> [TO DO]: Leave out the pictures, and reproduce exactly the lines from the line containing "The image size is (1024, 456)." through the final line of the entries.

─── TASK MATERIAL

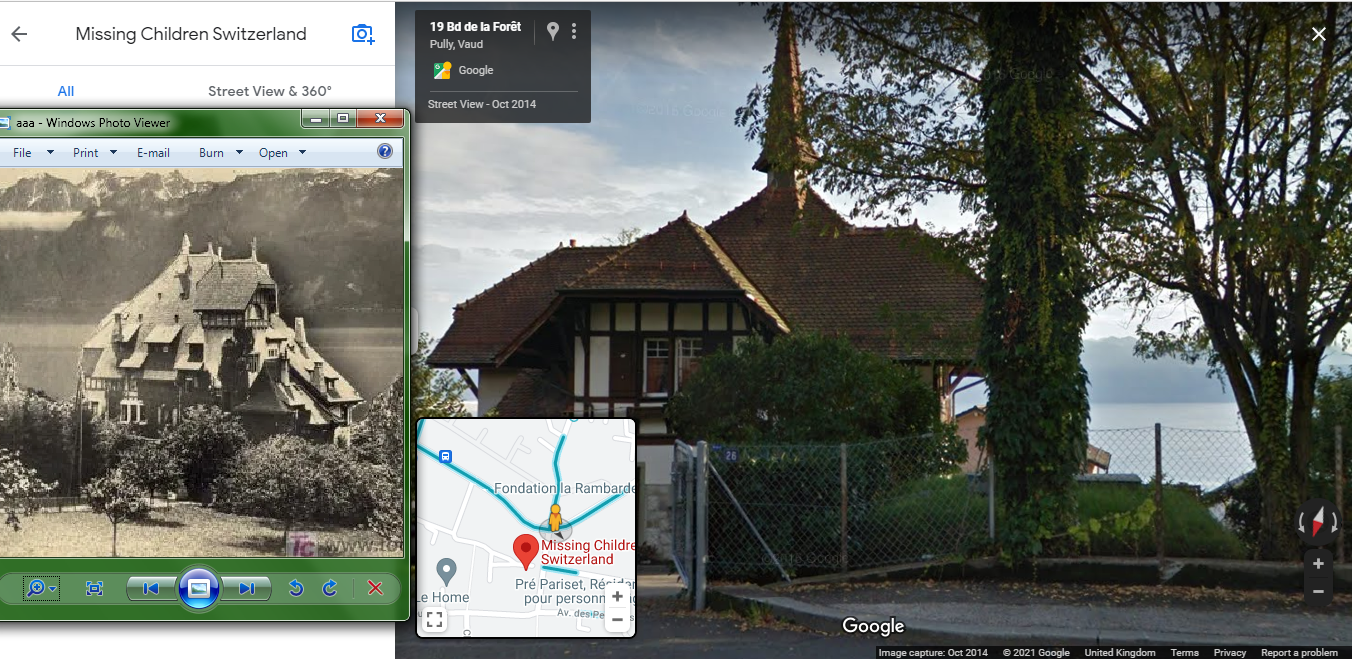Image resolution: width=1352 pixels, height=659 pixels.
Task: Zoom in the Street View image
Action: coord(1318,564)
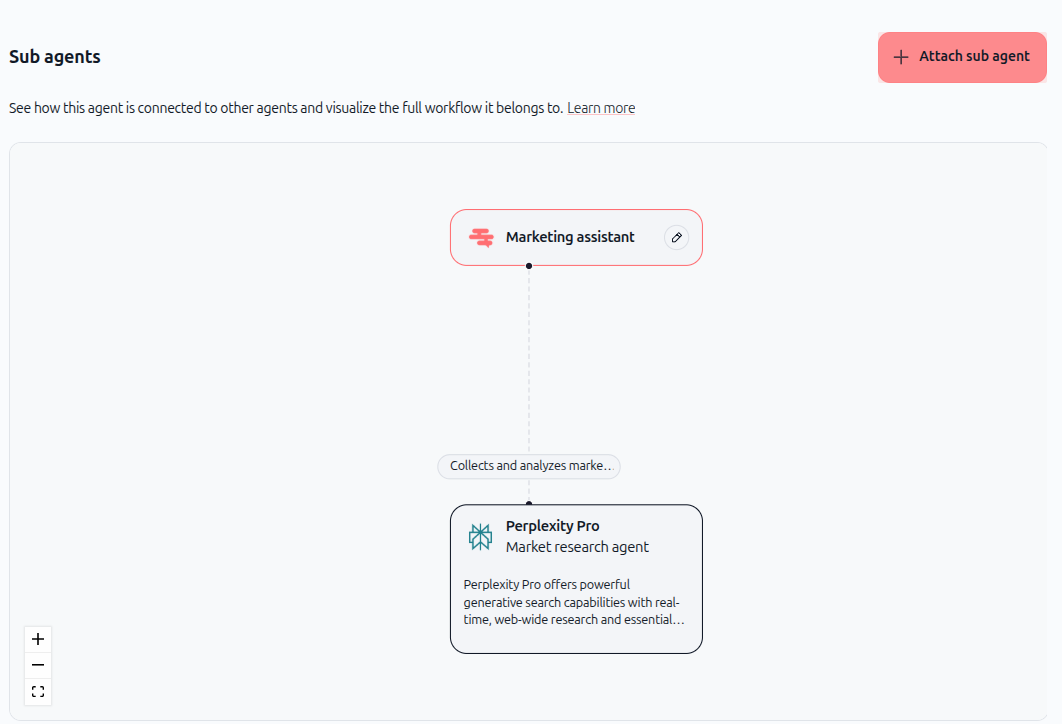This screenshot has width=1062, height=724.
Task: Click the Sub agents heading
Action: tap(55, 57)
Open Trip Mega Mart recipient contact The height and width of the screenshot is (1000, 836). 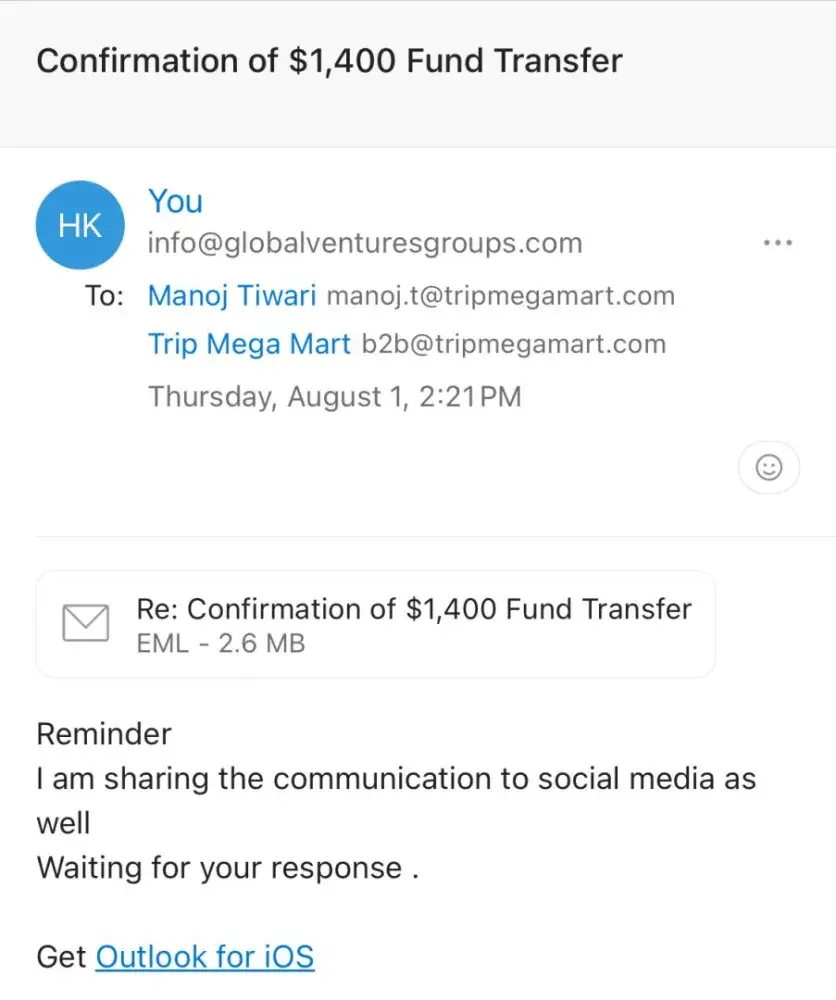click(x=249, y=344)
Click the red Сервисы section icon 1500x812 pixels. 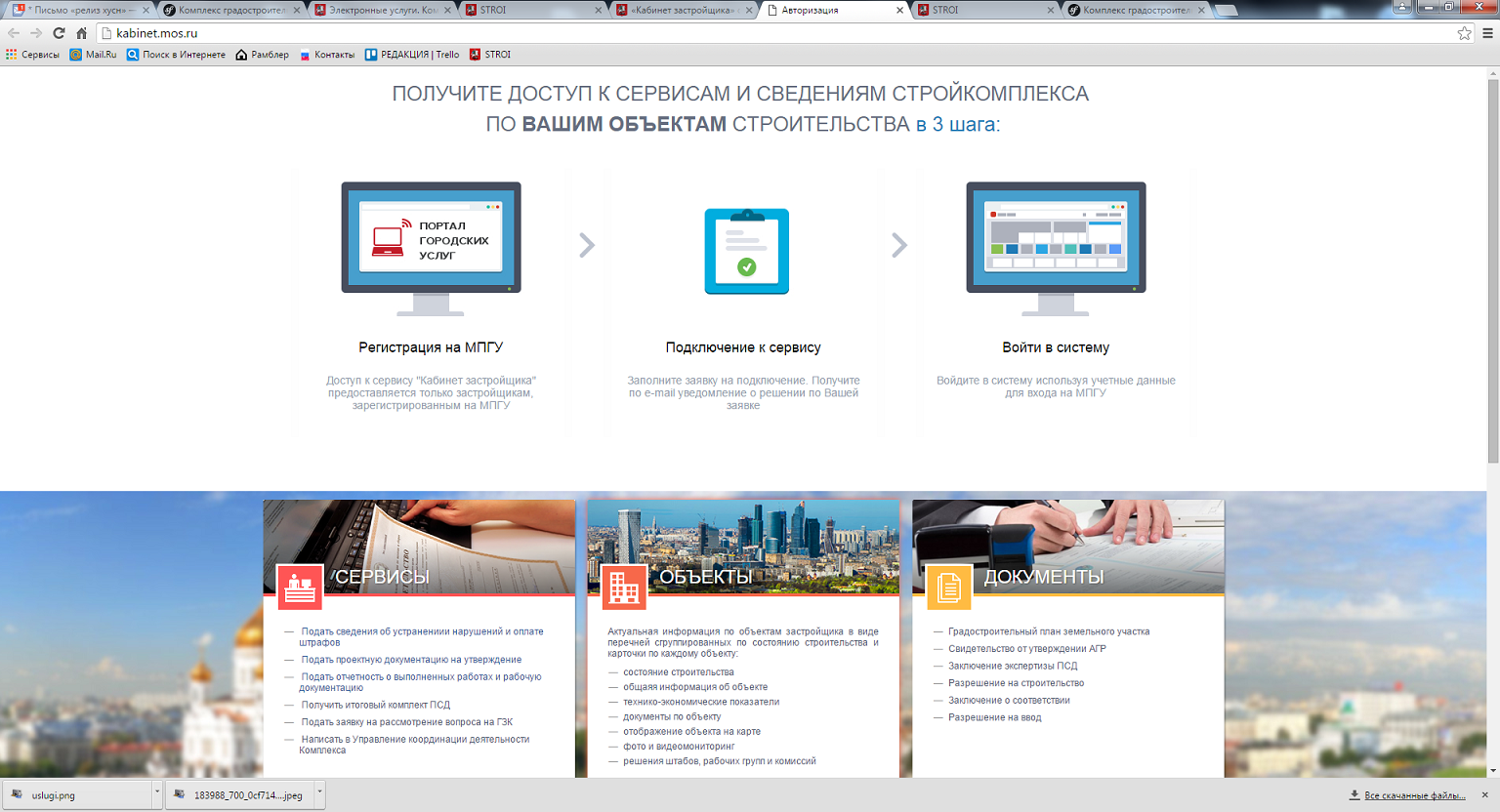300,588
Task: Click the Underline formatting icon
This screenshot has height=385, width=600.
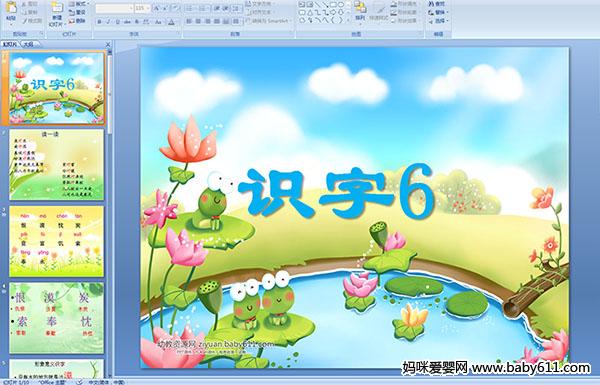Action: click(117, 22)
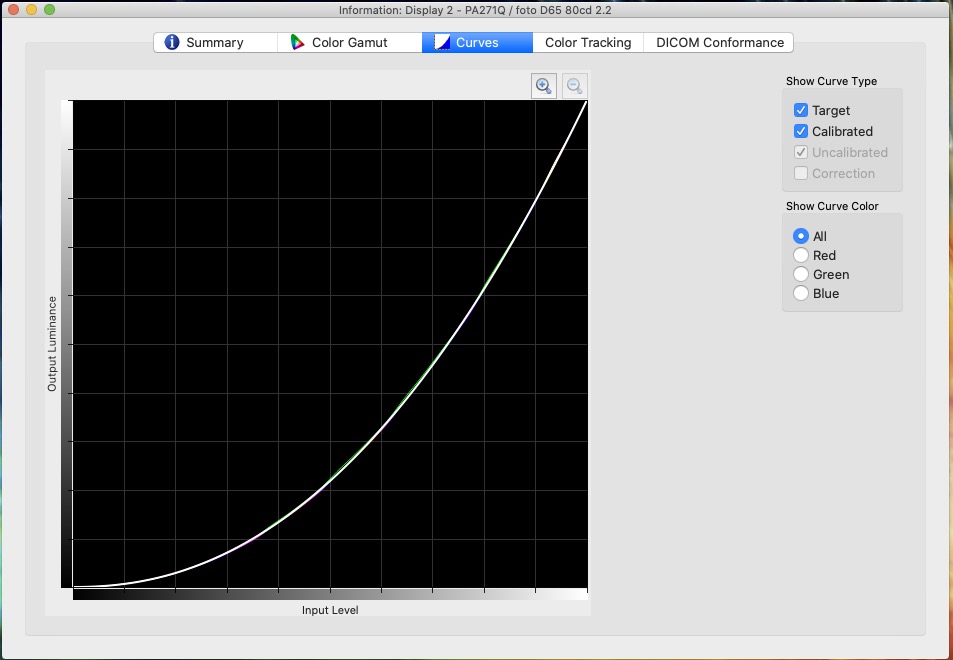Minimize the window using yellow button
Image resolution: width=953 pixels, height=660 pixels.
pyautogui.click(x=32, y=9)
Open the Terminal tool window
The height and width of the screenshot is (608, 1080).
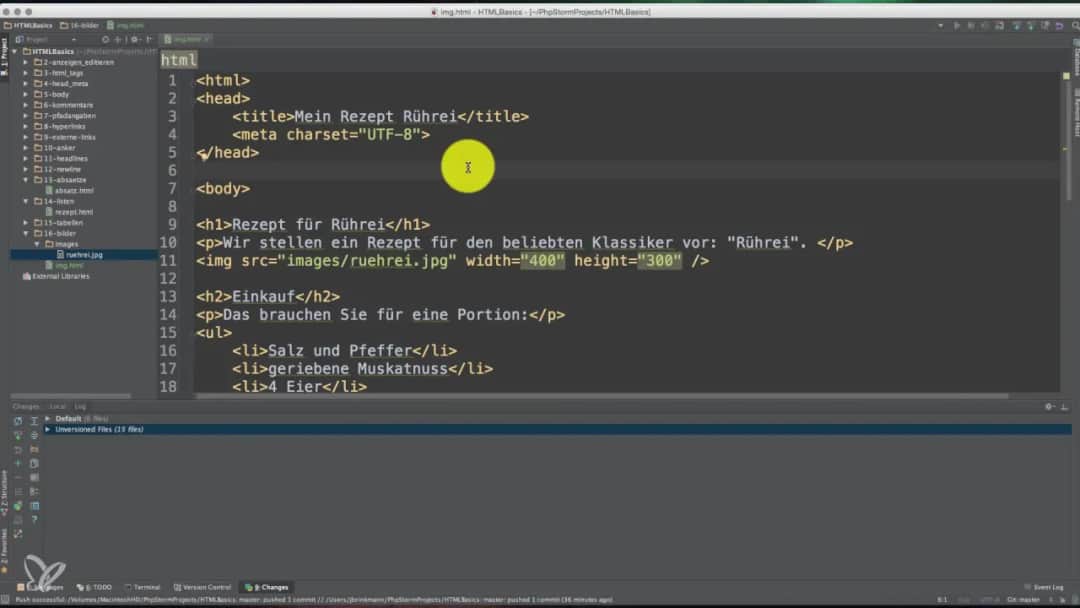tap(143, 587)
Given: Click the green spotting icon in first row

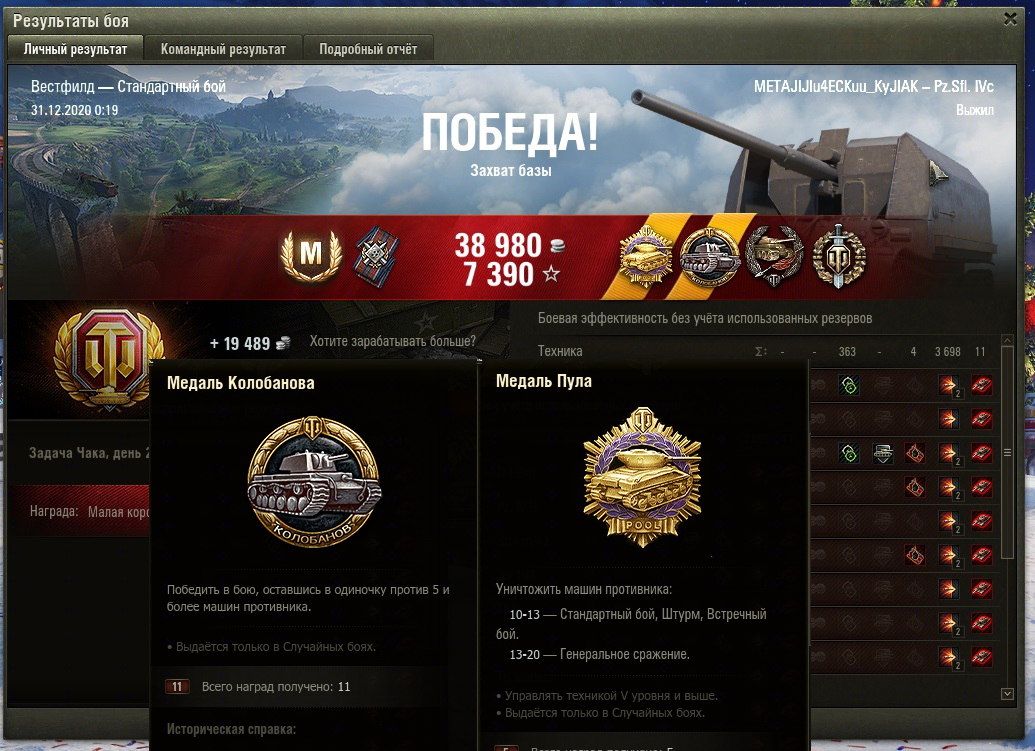Looking at the screenshot, I should point(849,385).
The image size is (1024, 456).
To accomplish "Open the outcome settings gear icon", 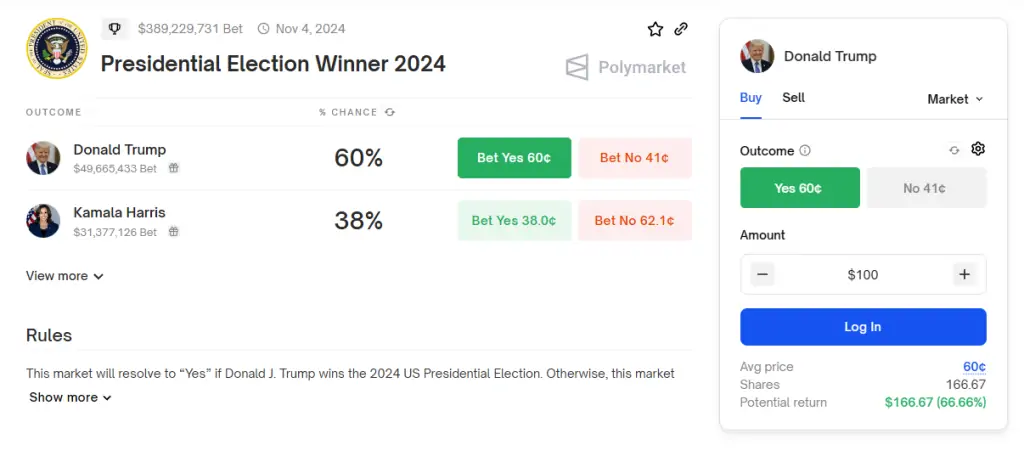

──────

> [WRITTEN SOLUTION]:
The image size is (1024, 456).
To accomplish "Open the outcome settings gear icon", 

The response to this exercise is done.